Refusing asylum to Eritreans on back of discredited report. Danish researchers have condemned conclusions published by Denmark’s immigration
service that conditions in east African country are safe for deportees. The
researchers behind a report on Eritrea which the Home Office cited heavily when
claiming it was now safe to send Eritrean asylum seekers back to the east
African country have publicly distanced themselves from the findings, claiming
the report was unsubstantiated and distorted. The only named source in the DIS
report, Professor Gaim Kibreab, director of refugee studies at London South
Bank University, has also distanced himself from its findings. “They distorted
what I said, quoted me out of context,” he said. “One example: they quoted me
saying that I knew people who had returned back to Eritrea without problem.
What I told them was I know of a few who returned who are connected to the
government, who are naturalised and have English passports and Danish passports
– they didn’t mention that I was talking about a few who were connected. They
left out so many things. The way they did it, there was an unnamed anonymous
source and then they brought in my name to support their views. It was very
disingenuous,” he said. Kibreab said: “Nothing has changed in Eritrea. The Home
Office is rejecting most Eritrean asylum applications even though nothing has
changed on the ground. The Home Office has disgraced itself doing that.”
The Home Office
updated its country advice on Eritrea in March, claiming that citizens who left
the country without permission – many of them to escape its infamous indefinite
military service – would not face persecution if they returned. in the Home
Office guidance, the DIS report was cited 39 times, making it the most
referenced source in the report by a significant margin. The next most-cited
source was a proclamation by the Eritrean government outlining the national
service programme, with 16 mentions. The advice resulted in the number of
Eritreans granted protection in the UK plummeting from a 73% approval rate in
the first quarter of 2015 to 34% in the second quarter.
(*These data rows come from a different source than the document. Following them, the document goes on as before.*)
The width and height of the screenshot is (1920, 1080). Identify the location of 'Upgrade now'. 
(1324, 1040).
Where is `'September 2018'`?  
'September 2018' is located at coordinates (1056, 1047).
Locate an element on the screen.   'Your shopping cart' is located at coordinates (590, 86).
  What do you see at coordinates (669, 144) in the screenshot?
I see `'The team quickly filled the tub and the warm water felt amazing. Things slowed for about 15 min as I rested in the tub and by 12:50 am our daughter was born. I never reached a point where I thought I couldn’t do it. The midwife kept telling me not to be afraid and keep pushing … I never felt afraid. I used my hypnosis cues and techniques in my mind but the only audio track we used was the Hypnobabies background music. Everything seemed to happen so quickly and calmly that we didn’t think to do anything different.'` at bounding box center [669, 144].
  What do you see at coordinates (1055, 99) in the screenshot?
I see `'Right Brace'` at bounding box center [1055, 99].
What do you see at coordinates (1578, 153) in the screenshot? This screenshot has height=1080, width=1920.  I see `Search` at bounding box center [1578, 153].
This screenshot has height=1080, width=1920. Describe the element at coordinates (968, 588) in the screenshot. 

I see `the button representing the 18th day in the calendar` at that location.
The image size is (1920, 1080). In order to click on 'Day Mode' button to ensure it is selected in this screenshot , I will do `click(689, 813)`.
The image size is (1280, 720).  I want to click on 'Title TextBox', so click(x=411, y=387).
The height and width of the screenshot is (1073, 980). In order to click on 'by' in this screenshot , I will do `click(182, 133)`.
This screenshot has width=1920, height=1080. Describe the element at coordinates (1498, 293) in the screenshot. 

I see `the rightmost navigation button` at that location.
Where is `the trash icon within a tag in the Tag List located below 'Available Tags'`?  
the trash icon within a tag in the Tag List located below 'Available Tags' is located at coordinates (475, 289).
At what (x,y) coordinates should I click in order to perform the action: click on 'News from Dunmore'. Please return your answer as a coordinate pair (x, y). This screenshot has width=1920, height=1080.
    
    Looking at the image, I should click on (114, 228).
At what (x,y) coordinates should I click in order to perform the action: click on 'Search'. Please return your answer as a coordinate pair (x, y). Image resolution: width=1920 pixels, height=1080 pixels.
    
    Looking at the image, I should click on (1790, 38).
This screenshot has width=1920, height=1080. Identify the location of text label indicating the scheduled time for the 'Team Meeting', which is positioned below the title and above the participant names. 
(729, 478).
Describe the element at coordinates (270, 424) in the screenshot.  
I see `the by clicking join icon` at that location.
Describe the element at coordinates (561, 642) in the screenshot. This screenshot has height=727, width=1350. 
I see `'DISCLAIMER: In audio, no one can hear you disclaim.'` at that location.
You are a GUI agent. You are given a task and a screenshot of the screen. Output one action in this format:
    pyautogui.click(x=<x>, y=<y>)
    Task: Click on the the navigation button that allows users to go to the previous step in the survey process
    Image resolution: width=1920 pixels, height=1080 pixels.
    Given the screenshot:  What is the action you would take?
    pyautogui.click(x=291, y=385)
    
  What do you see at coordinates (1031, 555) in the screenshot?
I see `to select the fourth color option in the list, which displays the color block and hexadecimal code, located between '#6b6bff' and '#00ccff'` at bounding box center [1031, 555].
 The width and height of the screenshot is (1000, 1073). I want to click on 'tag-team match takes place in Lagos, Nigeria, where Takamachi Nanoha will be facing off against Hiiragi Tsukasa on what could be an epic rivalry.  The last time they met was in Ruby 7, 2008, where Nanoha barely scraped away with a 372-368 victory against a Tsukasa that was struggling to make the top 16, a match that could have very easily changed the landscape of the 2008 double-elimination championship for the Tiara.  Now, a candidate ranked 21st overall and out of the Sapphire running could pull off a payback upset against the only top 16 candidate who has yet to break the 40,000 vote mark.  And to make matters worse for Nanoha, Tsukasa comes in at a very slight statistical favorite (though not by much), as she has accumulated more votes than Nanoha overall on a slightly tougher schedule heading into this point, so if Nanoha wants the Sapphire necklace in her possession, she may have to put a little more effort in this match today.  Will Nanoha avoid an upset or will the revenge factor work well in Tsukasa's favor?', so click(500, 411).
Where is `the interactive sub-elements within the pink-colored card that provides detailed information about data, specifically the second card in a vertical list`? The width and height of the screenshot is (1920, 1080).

But the two researchers behind the report, Jens Weise Olesen
and Jan Olsen, who conducted the fact-finding mission in Eritrea for the Danish
Immigration Service (DIS), have revealed that they are appalled by the report
written by their department off the back of their research and have since
resigned from the DIS. In an interview with the Amnesty International Denmark
members magazine, the pair, who worked for DIS for more than 20 years, claim
their superiors limited their questioning in Eritrea and tried to conclude the
mission before they had conducted the necessary interviews. When they returned
to Denmark, Olsen and Weise Olesen say there was a “showdown” and they both
eventually resigned from the immigration service. They claim they have been
branded “whistle-blowers and disloyal employees”. Olsen and Weise Olesen told
Amnesty International that their superiors put pressure on them to deliver a
specific result, saying their head of department, Jakob Dam Glynstrup, openly
speculated to them several times on what kind of asylum result the government
was hoping for.
“Jakob said that the last thing the government wanted in a
future election campaign was a growing number of people seeking asylum and for
refugees to become an [election] issue,” the men said in a written statement to
the Danish ombudsman, which is investigating the issue. “I saw it as pressure
to deliver a particular outcome,” Olsen said. “It was a dream scenario for
bosses to present brand new information on the situation in Eritrea.”
Dr Lisa Doyle, head of advocacy at the Refugee Council,
condemned the Home Office for including the Danish report as a source in its
country guidance. “For it to be discredited by some of the researchers shows
even more powerfully how the information cannot be relied on for making life
and death decisions. If any part of that evidence is shown to be in doubt, it
should be removed from the guidance immediately.”